Every day the people we follow create hundreds of updates. We get status posts. Photo uploads. Direct messages. We get links to off-site content.
But sometimes the stuff your friends post looks weird. Why? Most of your friends probably have a weak understanding of internet security, and might be using the same guessable password across all their social and email accounts.
Basically, they’re very hackable, and they need some free virus protection. So how do you know if your friend has been hacked or if you just need to unfollow them?
Here are some tips to work out how and why your friends may have been hacked…or whether you might actually just need to unfriend them…
1. The strange Twitter DM. A friend sends you a peculiar direct message. It says someone has said something bad about you on a blog. Or it doesn’t say anything, there’s just a strange-looking link with no explanation.
This is spam. Your friend has been hacked. Do not click on the link. It’s probably a phishing scam. The hacker wants your account data, and the link could lead to the internet’s version of Mordor.
Stay in the Shire. Get in touch with your friend and let them know what’s happening. And tell them to change their password!
2. The unexpected Google+ invitation. Out of the blue a friend invites you to join them on Google+. Is this spam? Have they been hacked? Of course. No one uses Google+!
Actually, that’s unfair. And far from the truth. Google’s social baby has just overtaken Twitter to become the world’s second-biggest networking site. Your friend’s message is almost certainly legit.
So respond to your friend and join them on G+. Unless you don’t like them, in which case pretend you never got the message and have never heard of Google+.
3. The relentless Facebook updates. One of your friends begins posting relentlessly about games they’re playing. You get constant newsfeed updates about the in-game levels they’ve completed, items they’ve found and secrets they’ve unlocked.
You also keep getting notifications about the apps they’re using, and never-ending invitations to install garish-looking third-party widgets.

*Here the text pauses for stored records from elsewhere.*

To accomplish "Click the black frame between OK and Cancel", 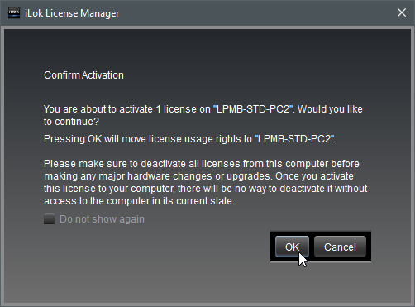I will click(312, 247).
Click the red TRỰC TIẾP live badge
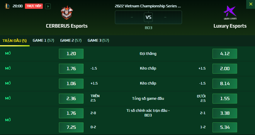255x135 pixels. (x=34, y=6)
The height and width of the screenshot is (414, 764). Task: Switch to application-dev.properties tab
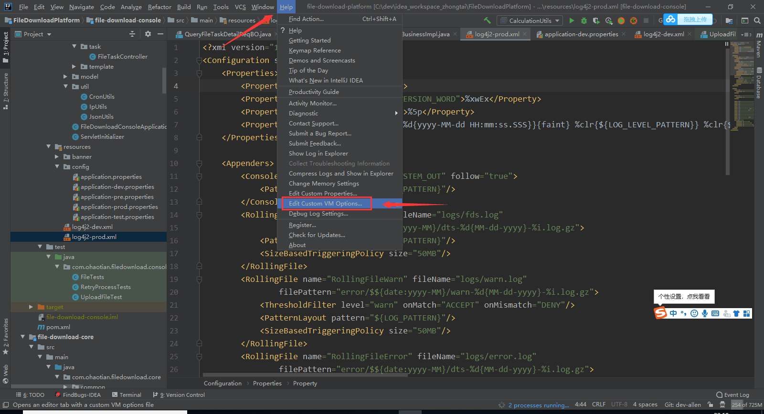[581, 34]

Your friend’s Facebook profile has not been hacked. They simply have a poor grasp of the site’s posting and privacy settings. You need to either unfriend this person or hide all updates from them apart from the absolute essentials. It depends on how you feel about poor social media etiquette.
Alternatively, you might want to let them know about the volume of stuff they’re posting. They might actually be cool, but not realise they’re essentially spamming their friends with digital gibberish.

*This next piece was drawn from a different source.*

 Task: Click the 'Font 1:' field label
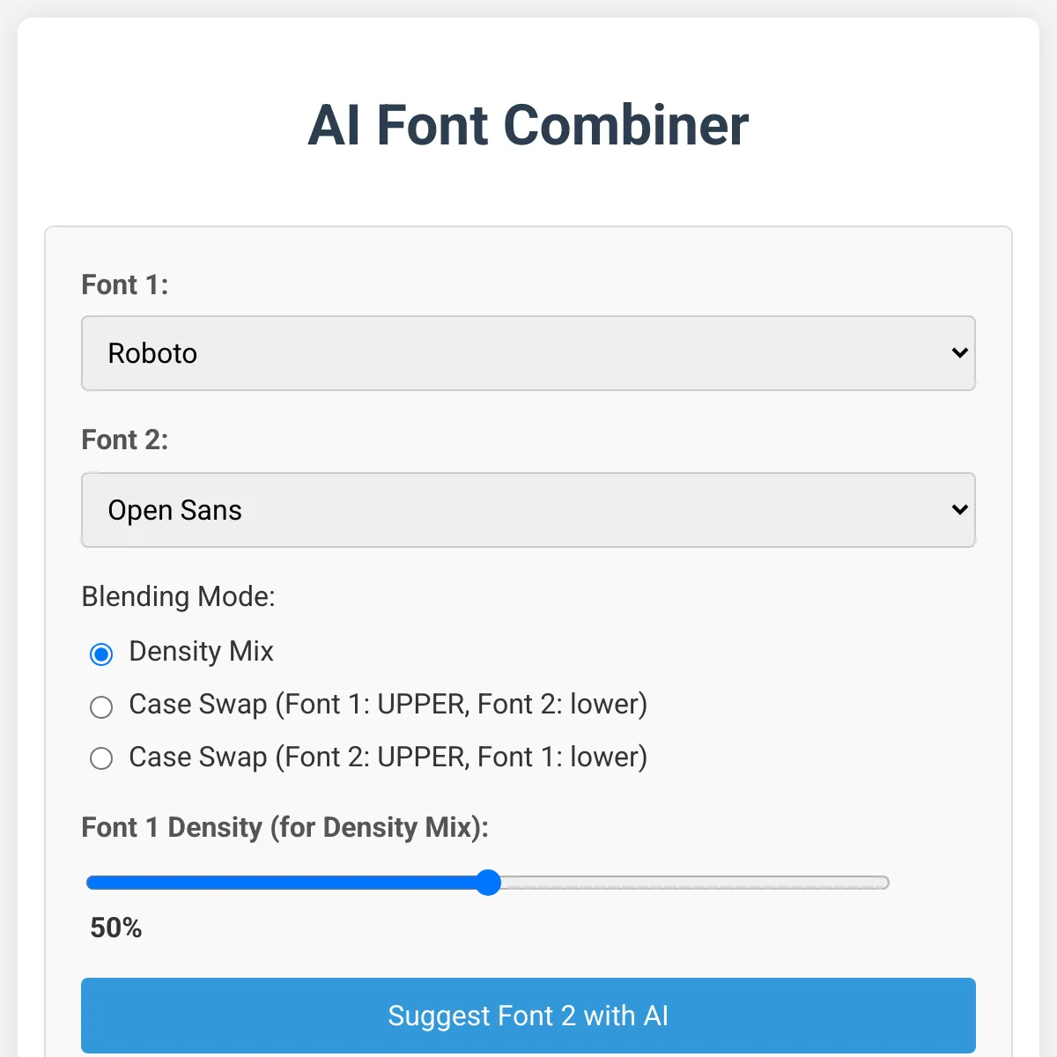click(x=124, y=285)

4. The bizarre Vine messages. Similar to the Twitter direct messages, your friends start posting odd sayings, messages and links in comments on your videos. Your friends don’t usually do this. Is it legit? What’s going on?
It’s likely that your friends’ have been hacked. Vine is a new social platform, and people may not have got a grasp on the security settings for their accounts yet.
Most likely the hacker is just spamming for the lulz. Or more sinister forces could be at work. In either case, don’t click on the links, and let your friends know what someone is posting in their name.
5. The Tumblr that tumbles in quality. You notice that your friend’s old fashion and pop culture blog has become active again. Hooray! But wait – they’ve started blogging about kitchen cabinets and laptops and foreign holidays. The posts are nonsensical. What’s going on?
It’s spam for sure. What’s happened is a hacker has gained access to your friend’s blog and started posting ‘spun’ articles. Spun content is like digital sewage clogging up the web. Don’t become part of the blockage!
Holler at your friend and let them know what’s happening with their blog. They’ll be eternally grateful.
6. The Instagram account that flips. Your friend used to post awesomely arty photos on Instagram. They uploaded interesting images of bars, restaurants, mountains, sunsets, food and clothes. Now they only post images of their kids.
What’s happened? Your friend has grown up and had kids. It happens. Unfortunately, they’ve also decided that all people want to see them post now is pictures of their children.
This syndrome is not confined to Instagram, either. Once contracted, it may spread to all your friend’s social profiles. It’s usually incurable, but there’s hope in the form of browser plug-ins that swap newsfeed photos of babies for cool images.
7. The email that promises unbelievable riches. Ok, email isn’t officially a social media profile, but if it’s part of your Google profile the lines begin to blur.
So you check out your email inbox. There’s a message from a friend. The subject line tells you they’ve made lots of money from the internet.
Unless you know your friend has recently reaped the rewards of some digital startup enterprise, this is probably spam or a scam – the hackers want to gain access to sensitive data on your computer through malware.